Rising superstar Tasha Reign persuaded Girlfriends to donate to CancerCare in August. She lost her father to the disease a few years ago and wanted to help others who must deal with the uncertainty of a cancer diagnosis. CancerCare provides counseling, support groups, and co-payment options to families who are in the fight together.

Madison Young Photo courtesy of Kink.com

Madison Young
Photo courtesy of Kink.com

Girlfriends donated $1,000 to Planned Parenthood in the name of one of my favorites in the adult film world, new mother Madison Young. The director and performer recalled that in her twenties, she was without health insurance and very thankful for the services she received from Planned Parenthood.

Madison compliments the Girlfriends charity program, “It empowers performers and directors, offering an opportunity to create some small change in the world.” Everyone can give something back.

When I was at LAX not long ago, I met a fellow traveler who chatted amiably about his impressions of the porn industry. One of the issues that concerned him was the sexual abuse of children and he wanted to know about the industry’s role in producing such despicable fare. Another opportunity availed itself to me.

Adult film producers don’t like child pornography, I explained, and referenced ASACP (Association of Sites Advocating Child Protection). Reaching out to adult sites to help in its mission, ASACP is a non-profit that combats online child porn through a reporting system that turns in suspected sites.
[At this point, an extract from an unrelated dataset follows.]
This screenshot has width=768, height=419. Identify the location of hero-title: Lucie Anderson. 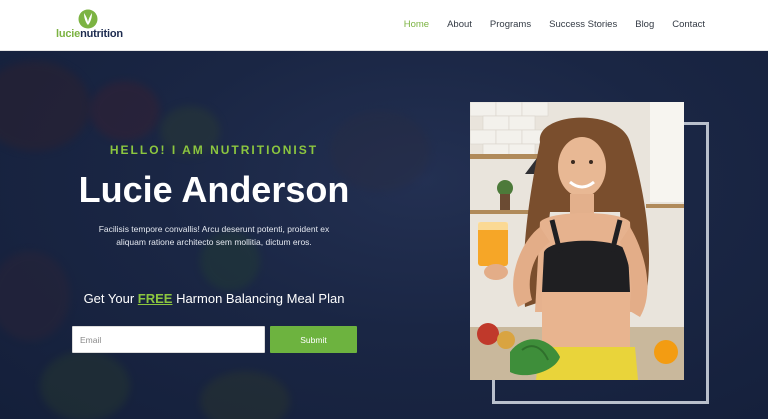
(214, 190).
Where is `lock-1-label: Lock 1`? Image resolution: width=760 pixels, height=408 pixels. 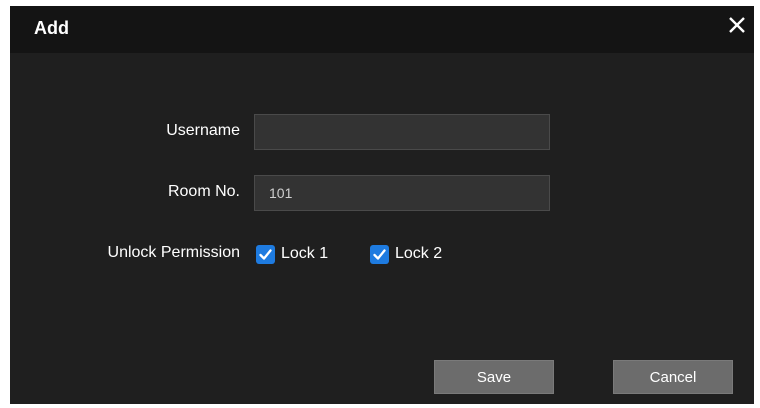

ASACP also enables parents to prevent children from viewing inappropriate online materials by offering the website label RTA (restricted to adults). This year Girlfriends donated $5,000 to the organization.

Adult film is a business and in spite of what much of the public believes, family is important to them as it is to everyone else. This included doing for others and caring about children.

If she had been a smidgen more open-minded, who knows what a particular young women would be thinking today.